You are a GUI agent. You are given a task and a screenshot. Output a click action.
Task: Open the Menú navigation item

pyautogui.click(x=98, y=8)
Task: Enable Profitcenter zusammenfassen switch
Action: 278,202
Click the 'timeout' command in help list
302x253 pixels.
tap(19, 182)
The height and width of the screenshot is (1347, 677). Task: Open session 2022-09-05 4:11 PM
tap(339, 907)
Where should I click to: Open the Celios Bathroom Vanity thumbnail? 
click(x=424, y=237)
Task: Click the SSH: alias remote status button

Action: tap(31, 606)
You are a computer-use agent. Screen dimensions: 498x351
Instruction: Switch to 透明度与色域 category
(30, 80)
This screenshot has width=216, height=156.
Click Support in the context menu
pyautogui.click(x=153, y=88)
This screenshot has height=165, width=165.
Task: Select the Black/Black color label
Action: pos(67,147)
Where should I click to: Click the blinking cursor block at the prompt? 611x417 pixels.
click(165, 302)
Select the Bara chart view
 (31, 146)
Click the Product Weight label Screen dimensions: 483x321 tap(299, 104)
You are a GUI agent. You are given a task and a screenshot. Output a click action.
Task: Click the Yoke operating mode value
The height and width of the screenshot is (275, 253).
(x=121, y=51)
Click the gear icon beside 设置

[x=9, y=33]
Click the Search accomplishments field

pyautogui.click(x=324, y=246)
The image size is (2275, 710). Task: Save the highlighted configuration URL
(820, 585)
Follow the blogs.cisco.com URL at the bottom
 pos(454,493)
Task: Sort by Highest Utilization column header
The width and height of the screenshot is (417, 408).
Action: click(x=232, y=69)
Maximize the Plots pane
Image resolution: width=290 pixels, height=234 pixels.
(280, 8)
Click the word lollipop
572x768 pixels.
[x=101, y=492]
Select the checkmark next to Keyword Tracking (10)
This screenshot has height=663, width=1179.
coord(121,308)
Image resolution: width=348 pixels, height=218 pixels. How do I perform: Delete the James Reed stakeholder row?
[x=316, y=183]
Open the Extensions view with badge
============================================================
> **Your instructions**:
The full set of records above is to be printed again verbatim.

> **Result**:
You are a GUI agent. You are given a task and a screenshot. Output a click action.
Task: Open the Menú navigation item

pyautogui.click(x=98, y=8)
Task: Enable Profitcenter zusammenfassen switch
Action: 278,202
Click the 'timeout' command in help list
302x253 pixels.
tap(19, 182)
The height and width of the screenshot is (1347, 677). Task: Open session 2022-09-05 4:11 PM
tap(339, 907)
Where should I click to: Open the Celios Bathroom Vanity thumbnail? 
click(x=424, y=237)
Task: Click the SSH: alias remote status button

Action: tap(31, 606)
You are a computer-use agent. Screen dimensions: 498x351
Instruction: Switch to 透明度与色域 category
(30, 80)
This screenshot has width=216, height=156.
Click Support in the context menu
pyautogui.click(x=153, y=88)
This screenshot has height=165, width=165.
Task: Select the Black/Black color label
Action: pos(67,147)
Where should I click to: Click the blinking cursor block at the prompt? 611x417 pixels.
click(165, 302)
Select the Bara chart view
 (31, 146)
Click the Product Weight label Screen dimensions: 483x321 tap(299, 104)
You are a GUI agent. You are given a task and a screenshot. Output a click action.
Task: Click the Yoke operating mode value
The height and width of the screenshot is (275, 253).
(x=121, y=51)
Click the gear icon beside 设置

[x=9, y=33]
Click the Search accomplishments field

pyautogui.click(x=324, y=246)
The image size is (2275, 710). Task: Save the highlighted configuration URL
(820, 585)
Follow the blogs.cisco.com URL at the bottom
 pos(454,493)
Task: Sort by Highest Utilization column header
The width and height of the screenshot is (417, 408).
Action: click(x=232, y=69)
Maximize the Plots pane
Image resolution: width=290 pixels, height=234 pixels.
(280, 8)
Click the word lollipop
572x768 pixels.
[x=101, y=492]
Select the checkmark next to Keyword Tracking (10)
This screenshot has height=663, width=1179.
coord(121,308)
Image resolution: width=348 pixels, height=218 pixels. How do I perform: Delete the James Reed stakeholder row?
[x=316, y=183]
Open the Extensions view with badge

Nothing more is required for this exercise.